Do these theists even understand that their “rebuttals” don’t even address the point? The fact that something bad happened not caused by an organized religion or that some churches do charity work hardly addresses the main point of Dawkins, Harris, or Hitchens. Nobody’s claiming religion causes ALL problems that exist, or that religion ONLY results in bad things. The claim is that religion, especially organized religion, is primarily harmful and readily and easily causes a bunch of bad things. Is that such a hard distinction to understand? Or is it because these fundies only speak in such absolutes that they have a hard time comprehending anything else?
But the kicker is that these fundies then turn around and say ATHEISM is harmful, which contradicts their entire argument on how religion can’t be considered bad. According to Burkes’s and many fundies’ own logic, atheism can’t be harmful because of the Inquisition and the fact that this atheist I know gave a buck to charity last week. Doesn’t make a whole lot of sense when it’s turned around, does it? I’m not sure whether this cognitive dissonance is entertaining, depressing, or just scary. Probably a mix.
Credit for finding the article: PZ Myers.

I don’t listen to atheists, la la la.
Hi Wezly
Isn’t it funny how when Atheists do evil things without religious provocation it’s because they’re Atheists, but if a Theist does evil things with religious provocation it’s because they’re just plain evil. It seems that, according to these guys, a lack of invisible guidance can only lead to suffering. Barring of course such fruity things as the subjugation of women, murder of homosexuals, repression of scientific advancement and mass-murder of different nations due to divine real-estate brokering. But then again God says that’s OK so rock on sexism, homophobia, ignorance and genocide; Rock on!
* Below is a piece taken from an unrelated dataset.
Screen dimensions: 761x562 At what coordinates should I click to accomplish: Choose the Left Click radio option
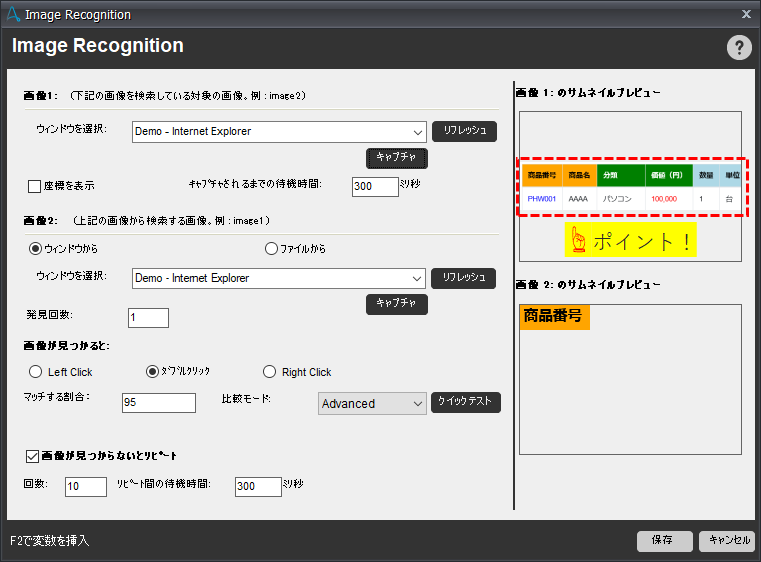[x=36, y=372]
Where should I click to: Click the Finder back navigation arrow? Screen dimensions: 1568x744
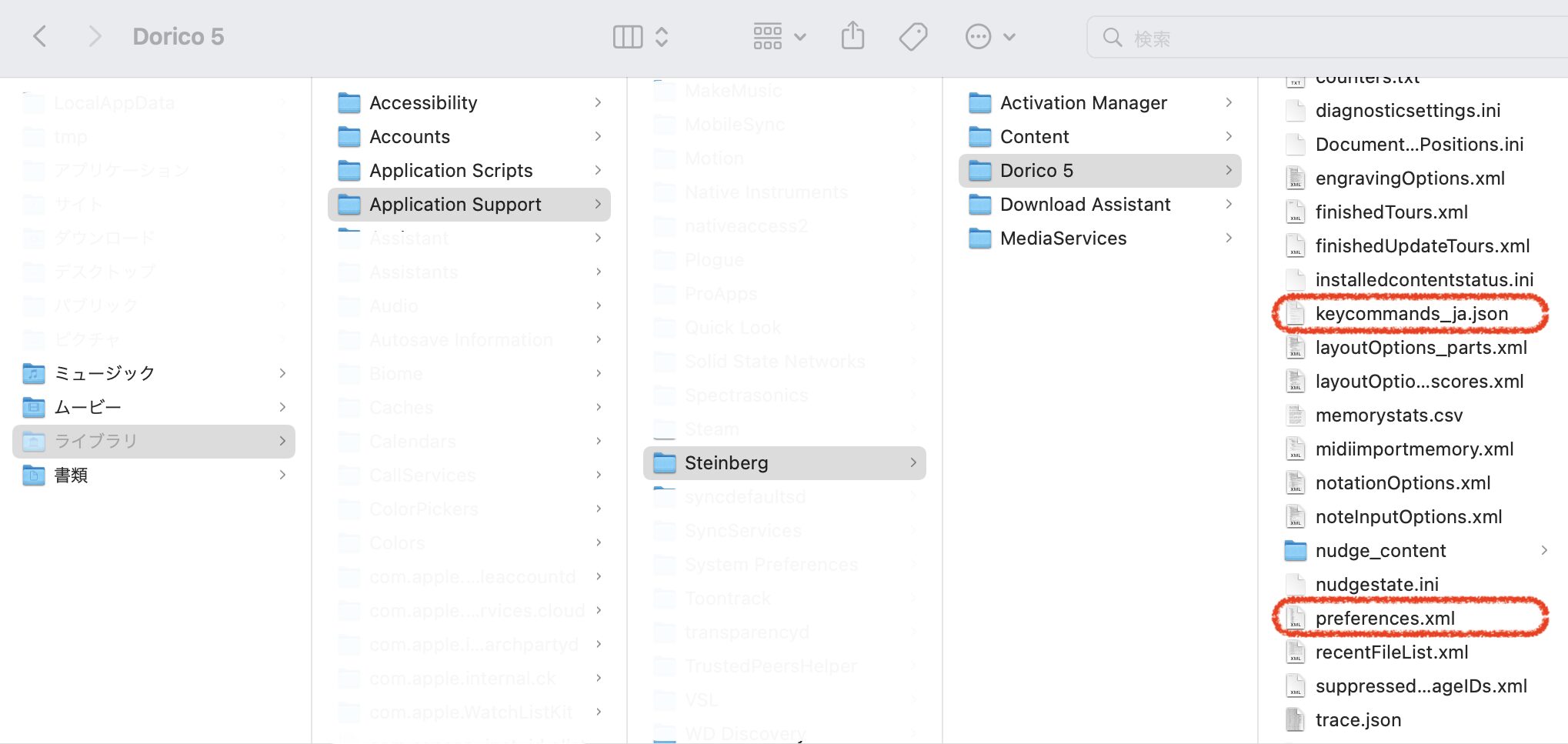[x=40, y=36]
An atheist is defined as a person lacking in theistic beliefs. So babies, children, indigenous people with no metaphysical world view, non-human animals, and the invalid are all atheists (along with those who reject theistic beliefs consciously).
Am I to believe that I (one who rejects theistic beliefs consciously) have the same political ideology as an invalid? As a man from Africa who has no concept of the universe and the world beyond his territory?
Okay I’m making one hell of a strawman argument but it’s to illustrate the point that atheism strictly has no ideology. Even us who ‘reject theistic beliefs consciously’ have no common ideology. You can’t categorize us and we have no ‘leader’ to blame. You’ll have to find your solutions to theodicy (hint: free will) elsewhere.